Affects Version/s: None
Fix Version/s: 6.2
This is a sub ticket of JOSHUA-273.
Joshua output formatting is a mess. The StructuredTranslation piece is a good step in the right direction, but many problems remain. Here is a list of problems and corrections.
- There are currently four variables that contribute to defining separate paths for formatting the output: server mode (two different types) or regular mode, whether use_structured_translations is set, whether topN == 0 (i.e., whether we are outputting k-best or just quick viterbi best), and whether we are doing projecting case or doing denormalization of the output.
- In TCP mode, ServerThread.java.run() iterates over Translation objects returned by Translations. Translation.toString() is then called. %S and recasing are applied.
- In HTTP mode, ServerThread.java.handle() builds a JSONMessage, which in turn calls translation.getStructuredTranslations.get(0).getTranslationString(). No recasing or %S formatting are applied.
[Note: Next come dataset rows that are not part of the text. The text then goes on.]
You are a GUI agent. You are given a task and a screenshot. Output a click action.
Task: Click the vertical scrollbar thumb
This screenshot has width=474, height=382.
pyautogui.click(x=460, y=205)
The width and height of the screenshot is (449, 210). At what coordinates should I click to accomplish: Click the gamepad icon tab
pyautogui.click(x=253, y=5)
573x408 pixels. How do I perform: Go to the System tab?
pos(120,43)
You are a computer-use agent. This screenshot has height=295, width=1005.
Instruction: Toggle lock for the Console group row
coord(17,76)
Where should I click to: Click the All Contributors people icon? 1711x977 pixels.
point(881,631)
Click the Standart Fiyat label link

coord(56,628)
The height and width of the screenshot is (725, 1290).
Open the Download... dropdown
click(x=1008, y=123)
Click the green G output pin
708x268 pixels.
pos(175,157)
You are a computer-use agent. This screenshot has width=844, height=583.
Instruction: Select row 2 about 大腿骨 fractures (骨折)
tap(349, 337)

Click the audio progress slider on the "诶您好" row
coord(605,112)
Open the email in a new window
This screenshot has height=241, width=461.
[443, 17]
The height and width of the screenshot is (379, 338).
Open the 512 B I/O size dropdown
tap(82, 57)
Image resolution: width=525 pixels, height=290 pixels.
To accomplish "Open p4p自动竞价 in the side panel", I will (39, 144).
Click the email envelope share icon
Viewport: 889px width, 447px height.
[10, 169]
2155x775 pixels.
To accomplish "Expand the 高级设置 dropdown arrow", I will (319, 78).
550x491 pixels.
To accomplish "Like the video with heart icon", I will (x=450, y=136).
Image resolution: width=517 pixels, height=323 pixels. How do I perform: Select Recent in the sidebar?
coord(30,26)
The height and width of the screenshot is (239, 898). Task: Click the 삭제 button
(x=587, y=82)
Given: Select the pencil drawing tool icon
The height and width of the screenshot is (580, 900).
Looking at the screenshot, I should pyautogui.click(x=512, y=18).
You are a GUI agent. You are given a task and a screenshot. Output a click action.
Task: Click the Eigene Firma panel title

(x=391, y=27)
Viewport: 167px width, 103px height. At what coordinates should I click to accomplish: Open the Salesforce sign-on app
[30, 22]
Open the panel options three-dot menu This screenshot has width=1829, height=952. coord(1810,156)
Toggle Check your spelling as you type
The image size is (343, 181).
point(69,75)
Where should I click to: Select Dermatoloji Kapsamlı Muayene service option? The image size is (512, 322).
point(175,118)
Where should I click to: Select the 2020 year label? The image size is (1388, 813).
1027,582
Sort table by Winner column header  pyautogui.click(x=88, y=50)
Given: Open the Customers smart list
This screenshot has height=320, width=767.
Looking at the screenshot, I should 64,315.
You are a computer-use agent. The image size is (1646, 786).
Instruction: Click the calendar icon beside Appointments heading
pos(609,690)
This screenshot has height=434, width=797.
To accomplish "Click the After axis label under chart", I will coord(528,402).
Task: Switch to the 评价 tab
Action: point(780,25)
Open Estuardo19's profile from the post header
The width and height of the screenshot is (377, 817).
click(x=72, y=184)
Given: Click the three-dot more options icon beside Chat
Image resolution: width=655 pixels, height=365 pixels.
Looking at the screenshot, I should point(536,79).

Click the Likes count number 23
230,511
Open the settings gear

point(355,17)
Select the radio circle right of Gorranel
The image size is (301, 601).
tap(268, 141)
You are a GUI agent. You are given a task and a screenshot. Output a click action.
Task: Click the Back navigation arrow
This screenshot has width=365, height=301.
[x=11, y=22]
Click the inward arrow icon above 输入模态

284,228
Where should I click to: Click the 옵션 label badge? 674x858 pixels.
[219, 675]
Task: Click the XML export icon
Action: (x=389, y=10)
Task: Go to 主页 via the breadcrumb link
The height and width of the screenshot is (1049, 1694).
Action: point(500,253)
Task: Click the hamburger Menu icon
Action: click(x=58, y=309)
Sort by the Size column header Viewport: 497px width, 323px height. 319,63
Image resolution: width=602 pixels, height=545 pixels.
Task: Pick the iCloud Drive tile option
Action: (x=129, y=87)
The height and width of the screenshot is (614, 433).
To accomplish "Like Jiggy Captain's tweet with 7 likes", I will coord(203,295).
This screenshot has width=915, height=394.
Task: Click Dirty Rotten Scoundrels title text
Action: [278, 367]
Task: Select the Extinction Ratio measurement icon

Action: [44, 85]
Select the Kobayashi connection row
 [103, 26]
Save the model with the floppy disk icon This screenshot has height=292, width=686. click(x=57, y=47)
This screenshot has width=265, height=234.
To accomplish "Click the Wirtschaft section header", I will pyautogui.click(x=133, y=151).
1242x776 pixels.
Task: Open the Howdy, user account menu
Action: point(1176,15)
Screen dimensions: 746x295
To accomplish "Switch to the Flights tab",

- In regular mode, we call Translation.toString(), which formats output in a complicated way in the constructor, using different methods depending on whether (a) use_structured_translations is set (b) topN == 0. This is a veritable mess of nested redundant output formatting. Some of these in turn use separate formatting applied in KBestExtractor's constructor.
- Get rid of topN==0. Viterbi extraction should be quicker than k-best and is used automatically if possible. The same output formatting should apply in either case.
- We should always use structured outputs, even collapsing StructuredTranslation into Translation
- Move all output formatting out of KBestExtractor. This should just return k-best items.